- _Source material_:
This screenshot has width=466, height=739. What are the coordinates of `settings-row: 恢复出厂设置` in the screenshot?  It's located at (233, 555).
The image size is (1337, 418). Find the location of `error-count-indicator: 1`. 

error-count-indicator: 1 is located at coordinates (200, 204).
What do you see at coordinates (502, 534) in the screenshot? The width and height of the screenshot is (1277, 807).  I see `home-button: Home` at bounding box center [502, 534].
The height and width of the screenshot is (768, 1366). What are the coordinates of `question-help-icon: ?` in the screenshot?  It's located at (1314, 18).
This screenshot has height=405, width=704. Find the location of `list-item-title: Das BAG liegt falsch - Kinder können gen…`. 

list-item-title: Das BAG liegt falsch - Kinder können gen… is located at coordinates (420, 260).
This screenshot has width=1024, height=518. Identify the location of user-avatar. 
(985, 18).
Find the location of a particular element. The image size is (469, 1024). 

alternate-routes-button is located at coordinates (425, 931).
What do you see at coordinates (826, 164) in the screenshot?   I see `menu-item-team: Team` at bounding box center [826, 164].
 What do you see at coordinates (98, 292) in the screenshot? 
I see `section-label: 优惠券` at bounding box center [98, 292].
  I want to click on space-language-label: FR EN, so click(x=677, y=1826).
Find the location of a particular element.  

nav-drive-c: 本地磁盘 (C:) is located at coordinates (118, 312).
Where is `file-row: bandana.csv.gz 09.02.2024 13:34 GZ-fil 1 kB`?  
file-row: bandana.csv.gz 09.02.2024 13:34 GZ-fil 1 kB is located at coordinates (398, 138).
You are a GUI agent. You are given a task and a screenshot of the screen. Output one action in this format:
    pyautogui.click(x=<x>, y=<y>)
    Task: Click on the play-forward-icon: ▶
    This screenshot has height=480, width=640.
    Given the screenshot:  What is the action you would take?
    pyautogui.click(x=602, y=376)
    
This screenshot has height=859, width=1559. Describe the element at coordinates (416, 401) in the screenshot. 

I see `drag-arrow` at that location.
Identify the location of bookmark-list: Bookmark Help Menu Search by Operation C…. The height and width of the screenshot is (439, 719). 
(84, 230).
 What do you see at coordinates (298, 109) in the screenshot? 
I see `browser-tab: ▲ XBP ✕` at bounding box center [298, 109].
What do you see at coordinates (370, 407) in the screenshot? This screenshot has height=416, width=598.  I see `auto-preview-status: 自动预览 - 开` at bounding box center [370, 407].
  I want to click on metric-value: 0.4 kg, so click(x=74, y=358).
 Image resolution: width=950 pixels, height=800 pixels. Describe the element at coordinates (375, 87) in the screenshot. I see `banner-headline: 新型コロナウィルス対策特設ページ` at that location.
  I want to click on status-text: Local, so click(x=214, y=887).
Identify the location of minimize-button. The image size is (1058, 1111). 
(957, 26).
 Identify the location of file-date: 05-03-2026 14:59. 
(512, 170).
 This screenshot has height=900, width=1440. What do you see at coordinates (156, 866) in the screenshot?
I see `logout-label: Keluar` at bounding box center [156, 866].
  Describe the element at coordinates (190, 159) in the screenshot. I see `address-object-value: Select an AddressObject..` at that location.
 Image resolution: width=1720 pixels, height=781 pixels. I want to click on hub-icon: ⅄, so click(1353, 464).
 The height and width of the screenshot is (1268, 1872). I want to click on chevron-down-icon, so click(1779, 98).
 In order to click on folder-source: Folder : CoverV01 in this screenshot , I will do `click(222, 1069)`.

- _Instructions for the task_: Count how many lines of the records contain the string "action", with case taken into account, and give only that number.

- _Answer to this exercise_: 2